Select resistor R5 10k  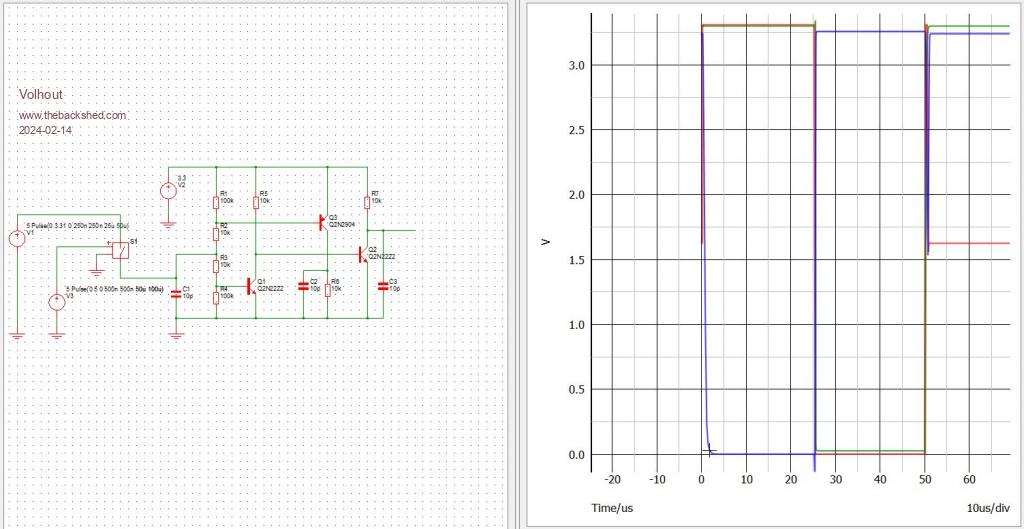(254, 200)
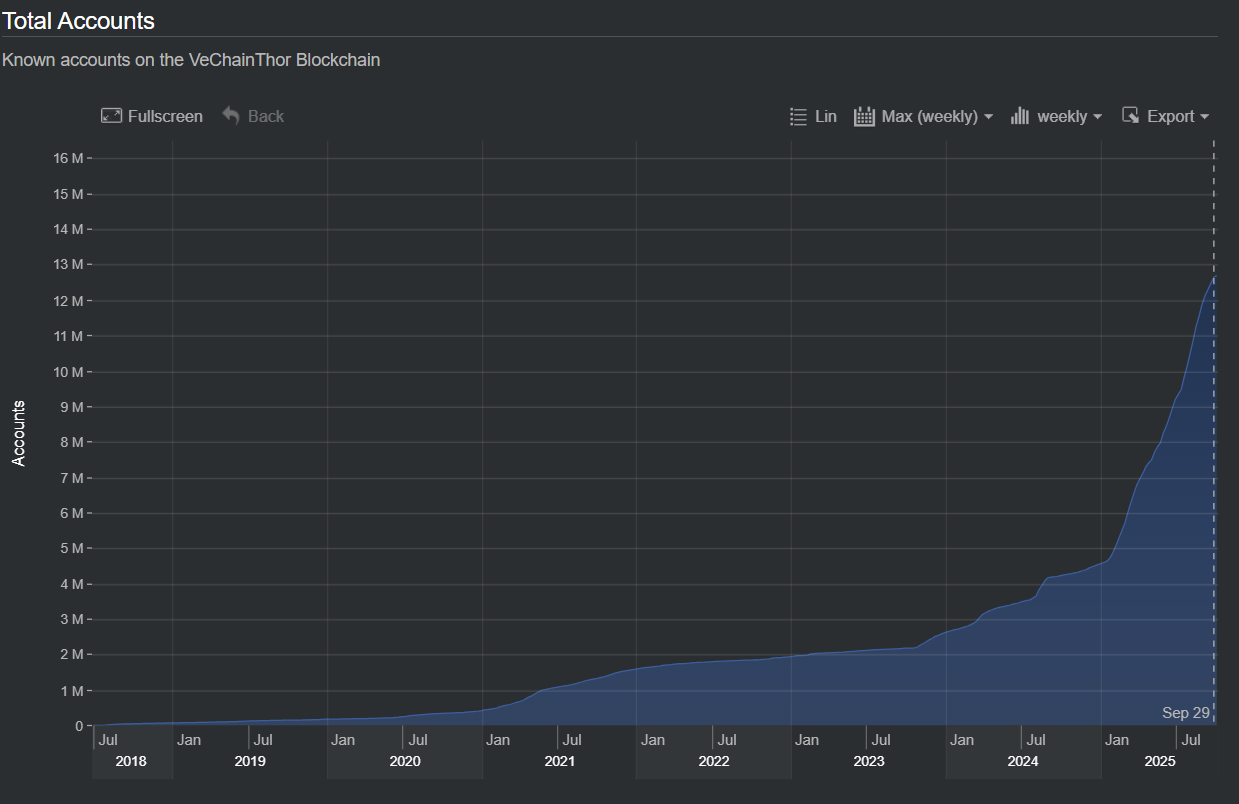Click the bar chart icon beside weekly
This screenshot has width=1239, height=804.
pos(1020,116)
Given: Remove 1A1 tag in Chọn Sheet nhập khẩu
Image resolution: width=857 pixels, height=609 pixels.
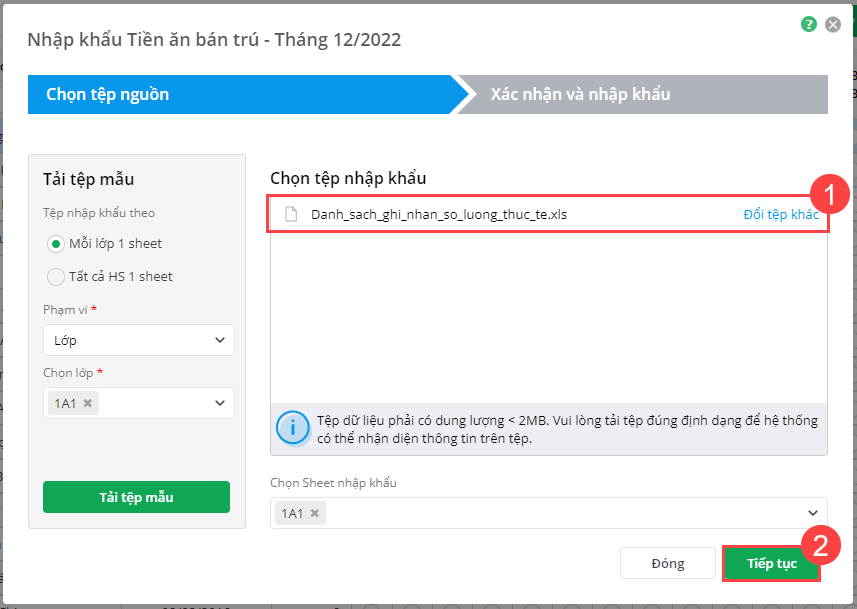Looking at the screenshot, I should (x=314, y=513).
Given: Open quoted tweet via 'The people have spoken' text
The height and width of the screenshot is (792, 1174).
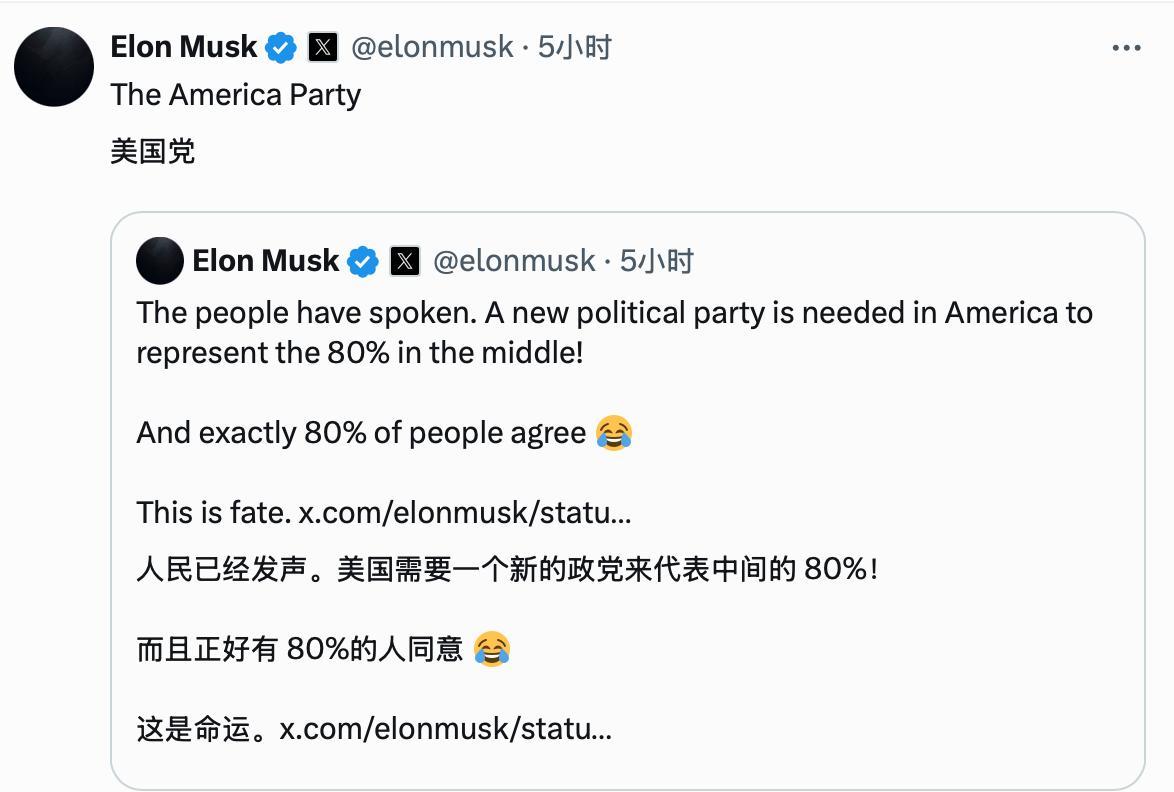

- - - - - - -

GIVEN INSTRUCTION:
Rewrite the lines above, from the one holding "Given: Open quoted" through the last line, inclusive, replacing "screenshot" with "image" and leaving everything else unchanged. Give only those lines, and omit the pictures.

THE COMPLETED TASK:
Given: Open quoted tweet via 'The people have spoken' text
The height and width of the image is (792, 1174).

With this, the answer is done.